By Elaine Leong I am a big fan of Epicurious and especially their ever-useful iPhone app. I have spent many happy hours browsing whilst waiting for various trains, buses and planes. As those of you familiar with these sorts of recipe sites know, the...
From: The Recipes Project on 25 Oct 2012

Notes on Post Tags Search

By default, this searches for any categories containing your search term: eg, Tudor will also find Tudors, Tudor History, etc. Check the 'exact' box to restrict searching to categories exactly matching your search. All searches are case-insensitive.

This is a search for tags/categories assigned to blog posts by their authors. The terminology used for post tags varies across different blog platforms, but WordPress tags and categories, Blogspot labels, and Tumblr tags are all included.

This search feature has a number of purposes:

1. to give site users improved access to the content EMC has been aggregating since August 2012, so they can look for bloggers posting on topics they're interested in, explore what's happening in the early modern blogosphere, and so on.

2. to facilitate and encourage the proactive use of post categories/tags by groups of bloggers with shared interests. All searches can be bookmarked for reference, making it possible to create useful resources of blogging about specific news, topics, conferences, etc, in a similar fashion to Twitter hashtags. Bloggers could agree on a shared tag for posts, or an event organiser could announce one in advance, as is often done with Twitter hashtags.

Caveats and Work in Progress

This does not search post content, and it will not find any informal keywords/hashtags within the body of posts.

If EMC doesn't find any <category> tags for a post in the RSS feed it is classified as uncategorized. These and any <category> 'uncategorized' from the feed are omitted from search results. (It should always be borne in mind that some bloggers never use any kind of category or tag at all.)

This will not be a 'real time' search, although EMC updates content every few hours so it's never very far behind events.

The search is at present quite basic and limited. I plan to add a number of more sophisticated features in the future including the ability to filter by blog tags and by dates. I may also introduce RSS feeds for search queries at some point.

Constructing Search Query URLs

If you'd like to use an event tag, it's possible to work out in advance what the URL will be, without needing to visit EMC and run the search manually (though you might be advised to check it works!).
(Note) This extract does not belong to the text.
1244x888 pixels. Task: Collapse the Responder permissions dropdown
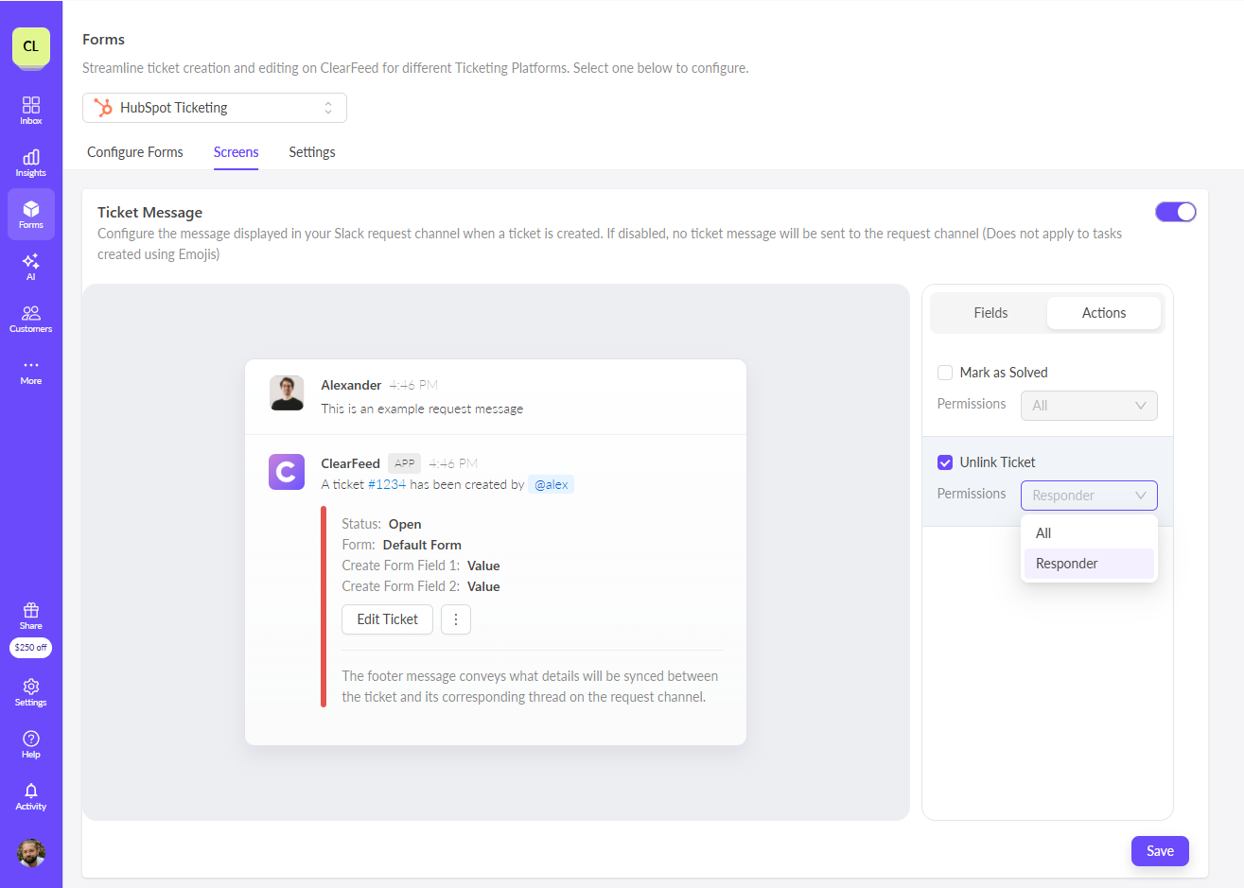(x=1088, y=496)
But you'll need to use URL encoding as appropriate for any spaces or punctuation in the tag (so it might be a good idea to avoid them).

This is the basic structure:

http://emc.historycarnival.org/searchcat?s={search term or phrase}

For example, the URL for a simple search for categories containing London:

http://emc.historycarnival.org/searchcat?s=london

The URL for a search for the exact category Gunpowder Plot:

http://emc.historycarnival.org/searchcat?s=Gunpowder%20Plot&exact=on

In this more complex URL, %20 is the URL encoding for a space between words and &exact=on adds the exact category requirement.

I'll do my best to ensure that the basic URL construction (searchcat?s=...) is stable and persistent as long as the site is around.